In the medical sciences data are rarely collected for the sake of merely collecting data. Usually we have a hypothesis we want to test, a question we want to find an answer to. So data collection is often very specific. And also often very time consuming. PhD students can often spend the first few years of their work collecting data, before they can even start to think about analyzing and actually getting any results. I am obviously pro the idea of increasing access to data, but it is easy to be pro when you are on the receiving end. When you have spent years of your life collecting data to answer a specific question you are curious about, only to have people call you conservative and selfish for not immediately making the data freely available to everybody, it isn’t equally obvious how to go about distributing research data fairly.
Collecting data can even be so challenging that just the ‘how to’ is a research field in itself. I currently collaborate with the Norwegian Air Ambulance Foundation on increasing knowledge in the field of pre-hospital medical care. And here collecting data is a core issue. When you land a helicopter as the first on site after a dramatic accident, your first action is not, and cannot be, to note down various possible confounding factors on a standardized form, or to measure a series of baseline values for various biomarkers in the blood of the patient. However, starting to measure these things after the patient arrives at the hospital means you have no information on the process the patient has gone through from first contact to hospital care. So how can you know what actions you took along the way actually helped?
The collaboration with various disciplines—engineers, molecular biologists, and so on—is a must in order to figure out what to measure and how to measure it, preferably often, maybe even continuously, in real time. This would dramatically increase the possibilities of figuring out how the body reacts to various interventions. We know that time is of the essence, but how, exactly?
What challenges or dangers do you see particularly with data mining in general for researchers?

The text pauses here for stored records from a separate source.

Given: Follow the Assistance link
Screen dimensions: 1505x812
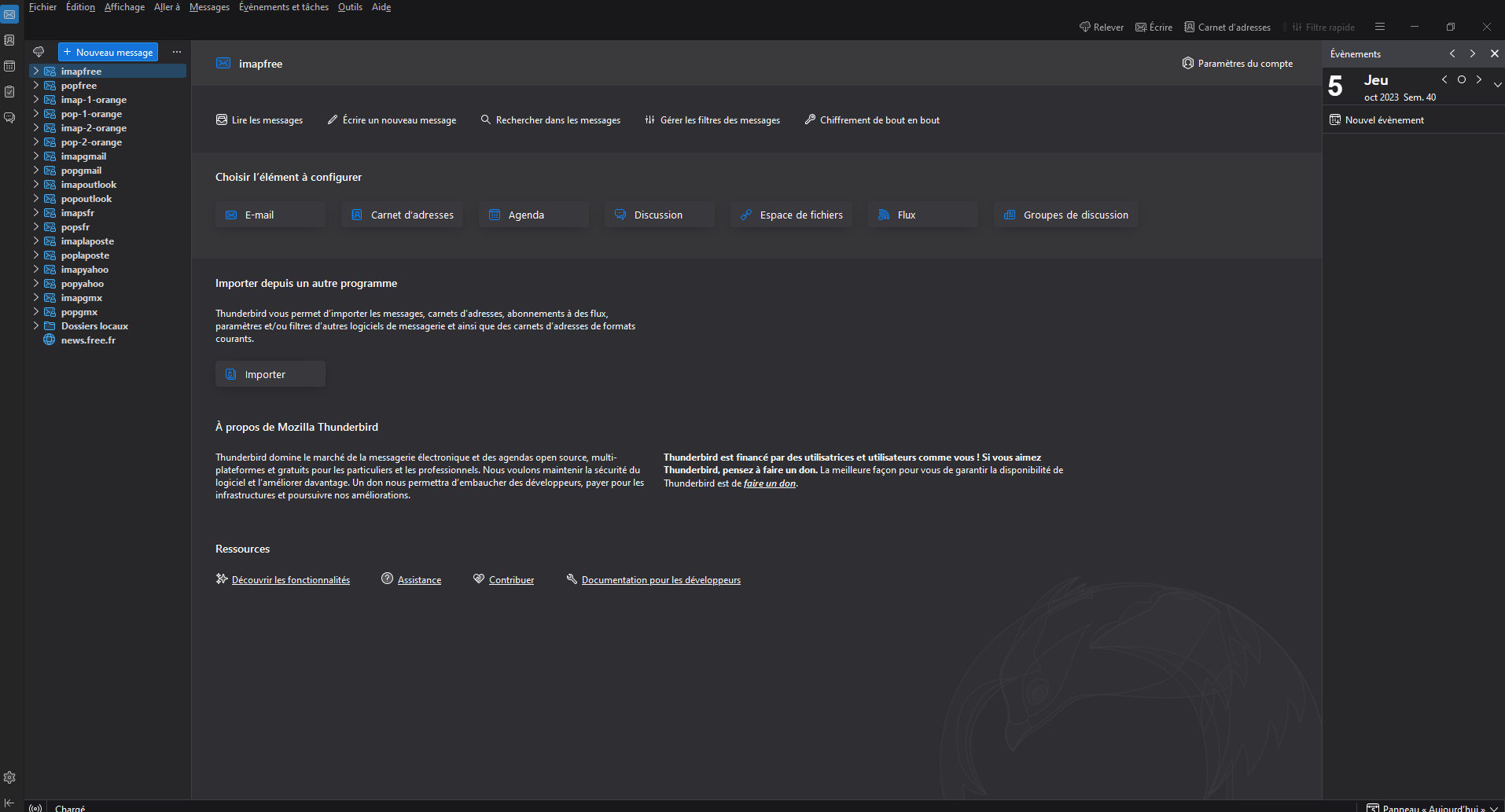Looking at the screenshot, I should [x=419, y=580].
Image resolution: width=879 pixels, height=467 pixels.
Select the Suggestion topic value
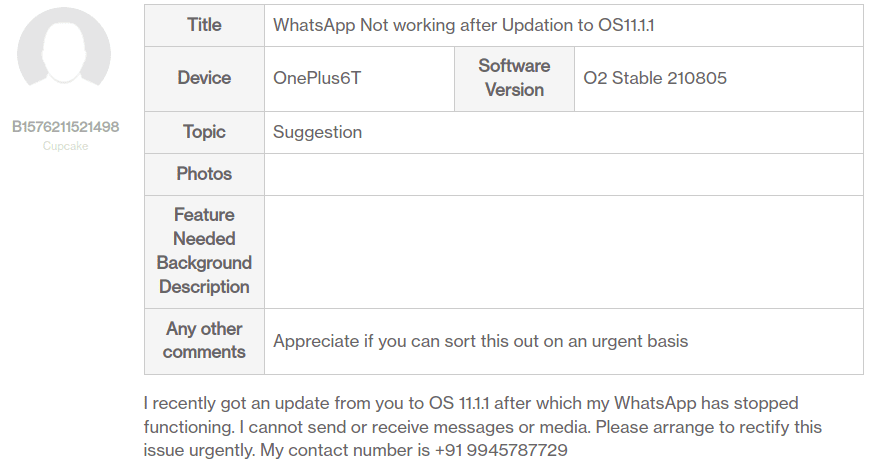317,132
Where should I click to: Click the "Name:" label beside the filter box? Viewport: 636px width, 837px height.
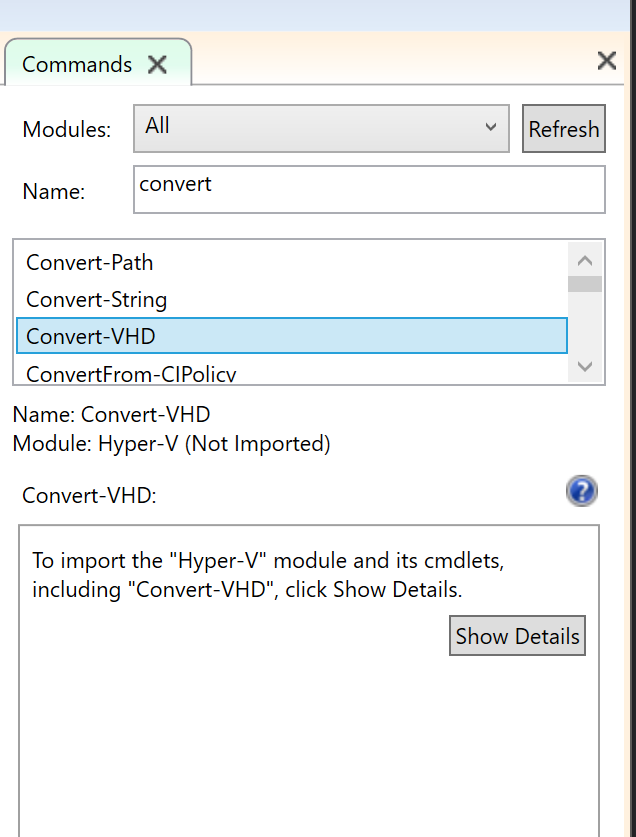pos(54,191)
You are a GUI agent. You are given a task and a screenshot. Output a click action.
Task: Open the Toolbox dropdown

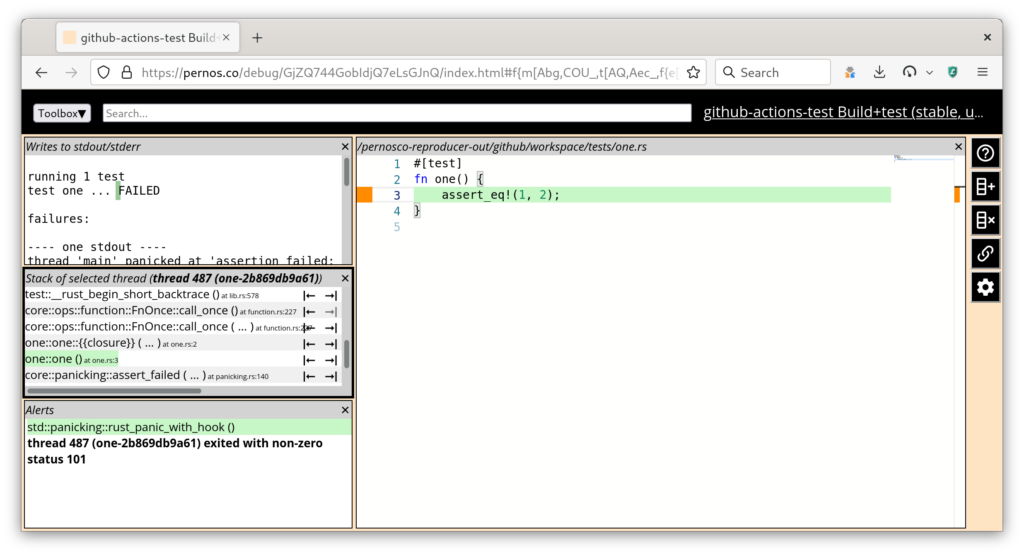pyautogui.click(x=62, y=114)
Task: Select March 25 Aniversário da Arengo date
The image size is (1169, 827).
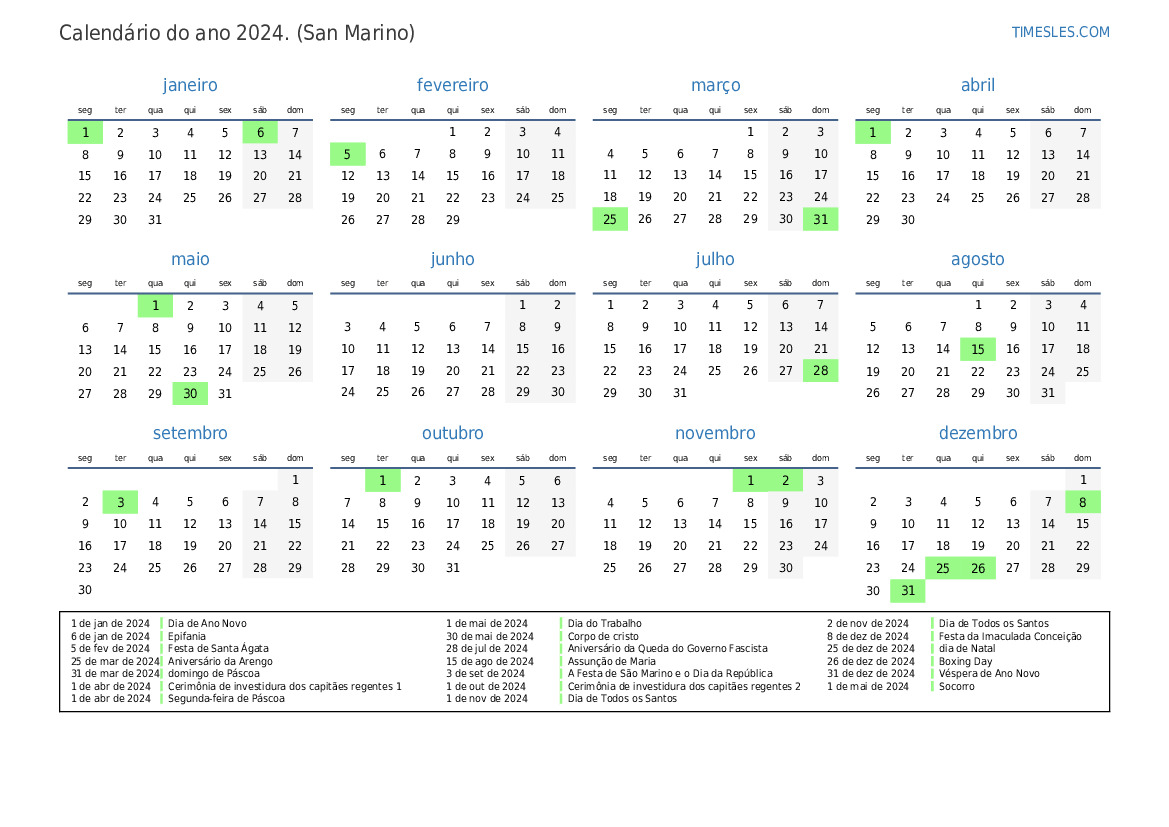Action: coord(610,219)
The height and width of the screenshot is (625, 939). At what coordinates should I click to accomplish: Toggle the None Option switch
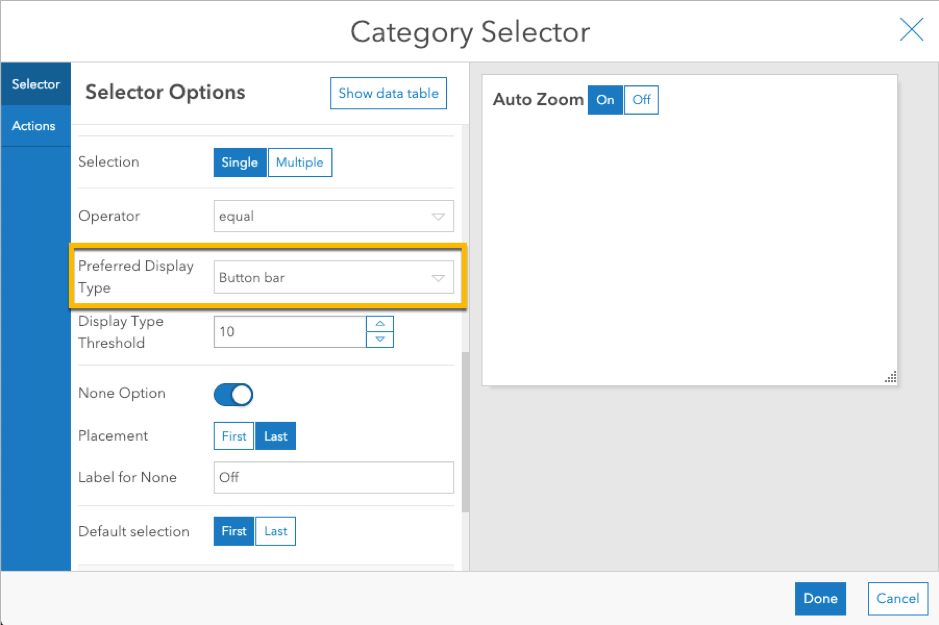[x=234, y=394]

Chance is a funny thing. There is a lot more structure in chance than we like to admit to ourselves. So I belong to the group of people that tend to raise a warning finger when the topic of data mining comes up. Statistical analysis is not about “finding patterns in data.” There will always be patterns in data. Small patterns, large patterns, simple patterns, intricate patterns. And the more closely you look, the more patterns you will find.
The question is thus not whether you will find patterns in your data if you start digging, but whether the patterns you have found reflect some actual structure in the data, or are just due to chance. Statistical analysis is the act of separating actual patterns from random patterns. True association from mere chance. And, most importantly, statistics quantifies the degree of certainty with which you should trust your results. Or not.
So when I was asked to give a TEDx talk in Oslo fall of 2013 on “The Paradox of Plenty,” this was my topic of choice. The paradox is that in large datasets you are destined to find more patterns, more intricate patterns, just by chance. At the same time we put more confidence in patterns found in large datasets just because we have large amounts of data.
You needn’t many classes of statistics and scientific research methods before you realize that digging away in data can be even more harmful than doing nothing. The big challenge today is not the lack of data, but the lack of good analyses.
There is a recent research initiative in Norway called BIG INSIGHT with the aim of developing statistical methods for large datasets. I am really looking forward to seeing what they come up with.